22 : 2021/07/07(水) 22:27:45.621 ID:zuiLY2+U0
1度いじめると、もう止まらなかった。あれほどまでに辛い思いをしておきながら、俺は最も忌むMたちの行動を模倣していた。

俺の罪は清算されなかった。誰も職員に話さなかったのだろう バレなくてよかった などとは思わない。かと言って己から言い出す勇気もないまま過ごしている。

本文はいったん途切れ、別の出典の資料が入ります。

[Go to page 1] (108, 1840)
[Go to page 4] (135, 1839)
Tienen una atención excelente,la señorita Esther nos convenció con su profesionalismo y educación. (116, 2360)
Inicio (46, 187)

23 : 2021/07/07(水) 22:28:25.388 ID:LTheV+Db0
見てるぞ
24 : 2021/07/07(水) 22:29:01.919 ID:zuiLY2+U0
その頃、もうひとつの事件が起きる。
俺のいた施設ではたらく心理士が逮捕された。
25 : 2021/07/07(水) 22:31:28.691 ID:zuiLY2+U0
心が強く波立ったのは、当然俺だけじゃなかった。施設に集まる子供は、みなそれなりにヘビーな過去を抱えている。俺の過去なんて他の子に比べたら深刻さは3分の1程度とさえ言える。
大人への信頼が固まりつつある頃、俺たちはまたなやまされることになったのだ。
26 : 2021/07/07(水) 22:33:18.454 ID:/msEFYud0
内容はともかく改行を覚えると読者が増えると思いました まる
28 : 2021/07/07(水) 22:35:24.791 ID:zuiLY2+U0
>>26
具体的な指摘ありがとう 意識してみる
27 : 2021/07/07(水) 22:34:43.612 ID:zuiLY2+U0
心理士の罪は、「痴漢」だった。それも学生への。

俺は悩んだ。大人への信頼が揺らぐ。
そうこうしているうちに、施設には新しい心理士が来る。呼び名はTにしておく。
この人物との出会いが、俺の人生を大きく変えることになる。

29 : 2021/07/07(水) 22:41:12.707 ID:zuiLY2+U0
俺が中3になろうかと言う頃、巷ではTへの悪評が出回っていた。
Tは前の心理士と違って児童との触れ合いが少なく、関わり辛いというものだ。 確かに、Tはここへ来てからほぼ人と喋っていない。前の心理士は逮捕されるような人間ではあったのかもしれないが、少なくとも心理士としては俺たちの信頼を集めていた。
俺はというとTを特別嫌っていた訳では無いが、いかんせん素性が全く知れないため、関わる機会を作り損なっていた。
30 : 2021/07/07(水) 22:42:47.070 ID:zuiLY2+U0
そんな時期、中学生活最後の事件が起こる。

Aが突然、俺と口を聞かなくなった。

31 : 2021/07/07(水) 22:46:40.485 ID:zuiLY2+U0
最初は酷く困惑したが、己が元来のお調子者であることを自覚していたため、何かしら意図せず気に障ることをしたのだと思っていた。
しかしAは待てども待てども何を言っても無視、目も合わせない、一緒にゲームをすることも無くなった。
そんな状況になって1ヶ月が過ぎた頃、俺は誰かにこの事を相談しようと決意する。
そこでたまたま心理室が空いているのが目に入った。何を思ったか俺は、Tに相談することを選んだ。